Here, we’re supposed to warm up to this bunch of broad stereotypes. The equivalent of Helen Hunt’s waitress in “As Good As it Gets” is absent, as there’s no center to the ensemble. Mike Birbiglia is misused in a small role as a heavy, and there’s a genuinely affecting transgender character who should have had a greater focus, instead of being used as a plot device.

The actors are doing what they’re told but on the screenplay level, these characters are insufferable.

The many flashbacks are uninteresting, as everything they reveal are inevitable. Yes, the rule of cinema is to show rather than tell, but this could have excised all of the Young Otto years. A subplot involving a viral event and how it plays into the climactic standoff is pure hokum.

If there’s an irredeemable low point, it must be when Otto punches out as hospital clown. Talk about low hanging fruit.

A close second is a shameless, unforgivable use of Kate Bush’s “This Woman’s Work,” which deserves its place in “She’s Having a Baby” and “The Handmaid’s Tale” but is out of place and desperate here.

> [Data]
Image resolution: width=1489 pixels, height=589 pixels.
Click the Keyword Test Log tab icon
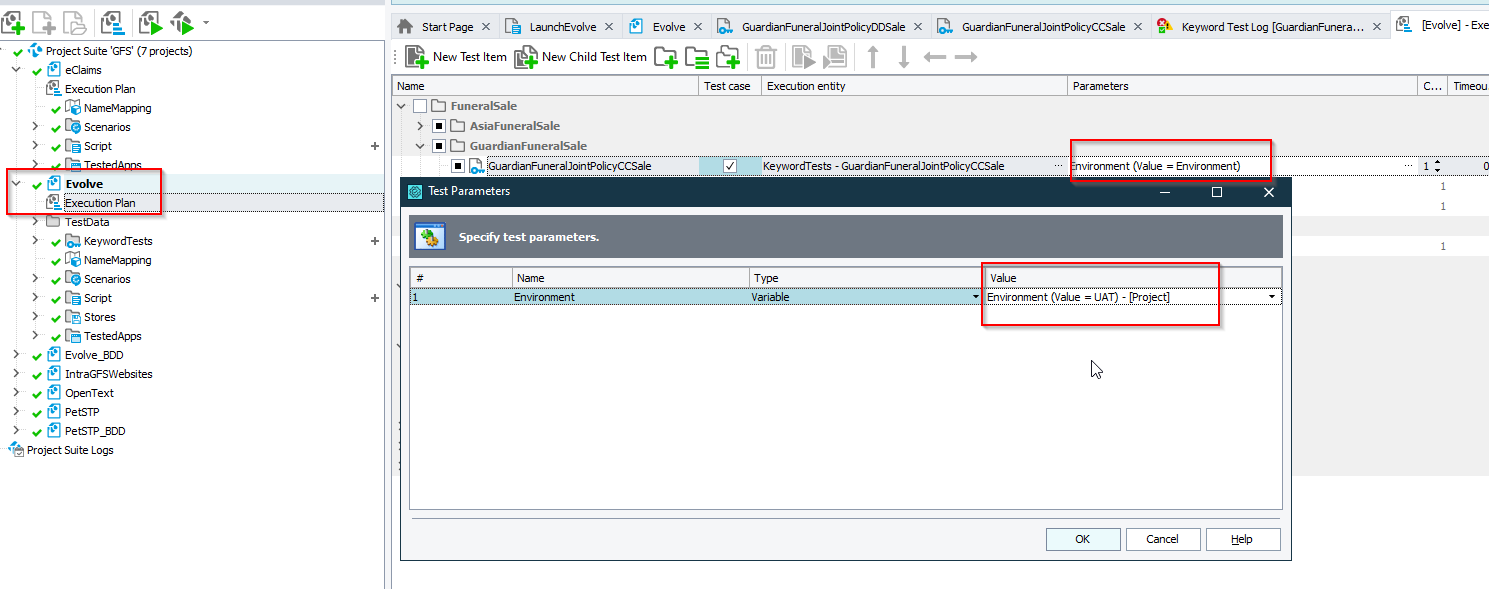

> [Task A] In the film review, which actor is misused in a small role as a heavy?
> [Task B] Rewrite the film review from "Here, we’re supposed" to "is pure hokum.", swapping "insufferable" for "unbearable".
> [Task C] Can you extend the film review by writing what comes after its last sentence?

> [Reply A] Mike Birbiglia

> [Reply B]
Here, we’re supposed to warm up to this bunch of broad stereotypes. The equivalent of Helen Hunt’s waitress in “As Good As it Gets” is absent, as there’s no center to the ensemble. Mike Birbiglia is misused in a small role as a heavy, and there’s a genuinely affecting transgender character who should have had a greater focus, instead of being used as a plot device.

The actors are doing what they’re told but on the screenplay level, these characters are unbearable.

The many flashbacks are uninteresting, as everything they reveal are inevitable. Yes, the rule of cinema is to show rather than tell, but this could have excised all of the Young Otto years. A subplot involving a viral event and how it plays into the climactic standoff is pure hokum.

> [Reply C]
“A Man Called Otto” has multiple endings, with each one making that EXIT door seem further and further away. Hanks clearly had his heart set on this one, as he and his wife, Rita Wilson, not only produced this, but Wilson provides a closing song over the end credits.

The last time Hanks wore his heart on his sleeve so openly, it was when he wrote, starred and directed “Larry Crowne,” another movie I’d never suffer through a second time.

Hanks will overcome this year of creative stumbles – playing Otto, Geppetto and Col. Tom Parker would put most actors in movie jail, but not Hanks! If you’re a lifelong fan like I am, he will inevitably bounce back, like he always does.

For those who think Hanks can do no wrong, and haven’t watched every gooey holiday comedy on the Hallmark Channel, then there’s always “A Man Called Otto.”